**ACTION ITEM:** Every line of the following records that includes "Open" should be copied.
----- AVAILABLE DATA
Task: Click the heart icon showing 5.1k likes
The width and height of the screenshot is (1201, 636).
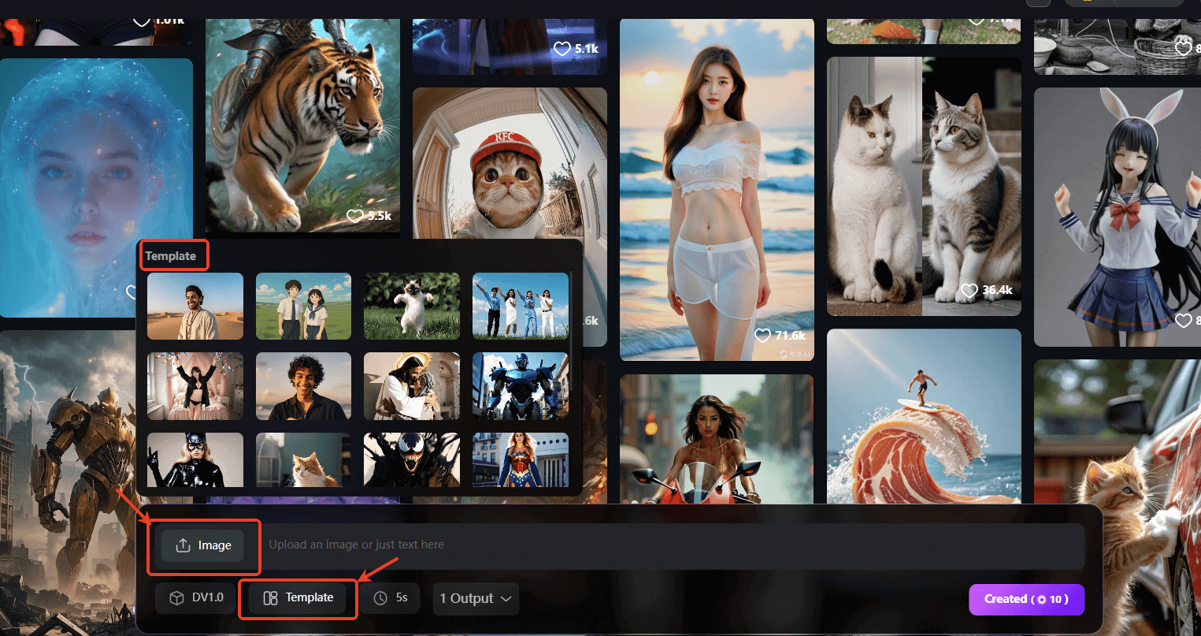Action: point(562,49)
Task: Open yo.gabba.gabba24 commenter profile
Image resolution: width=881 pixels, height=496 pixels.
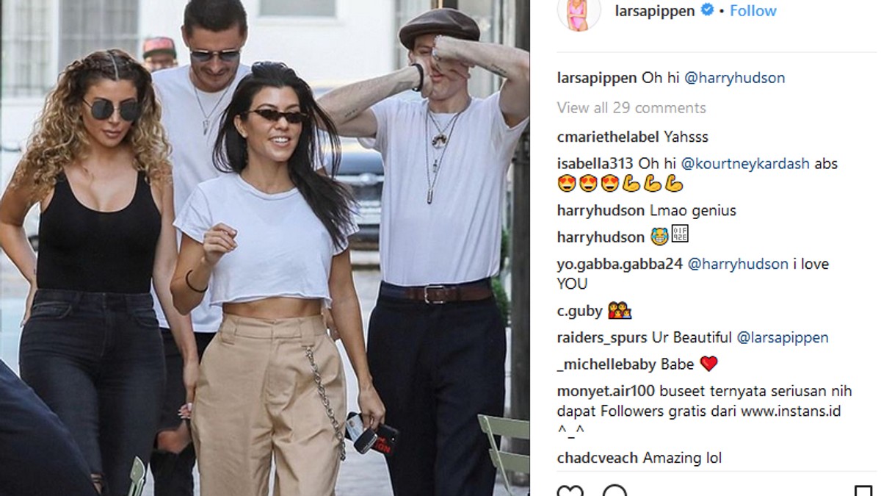Action: [620, 265]
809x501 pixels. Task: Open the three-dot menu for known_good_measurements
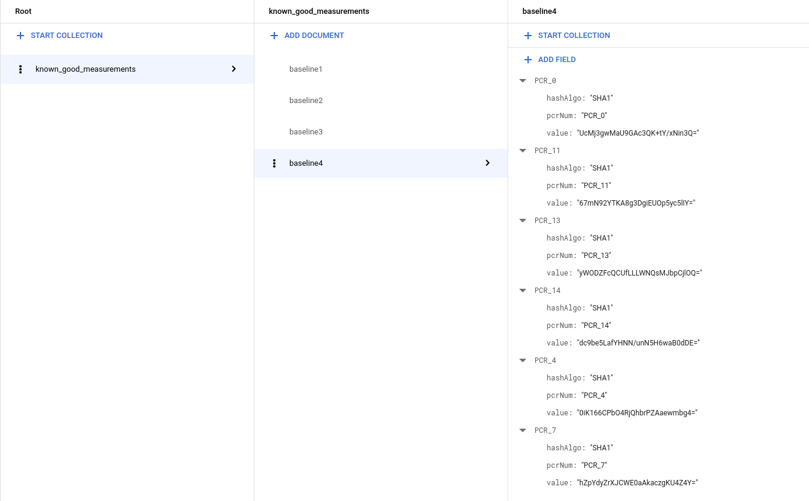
----------
**WRITTEN REPLY:**
Task: Open yo.gabba.gabba24 commenter profile
809x501 pixels. Task: Open the three-dot menu for known_good_measurements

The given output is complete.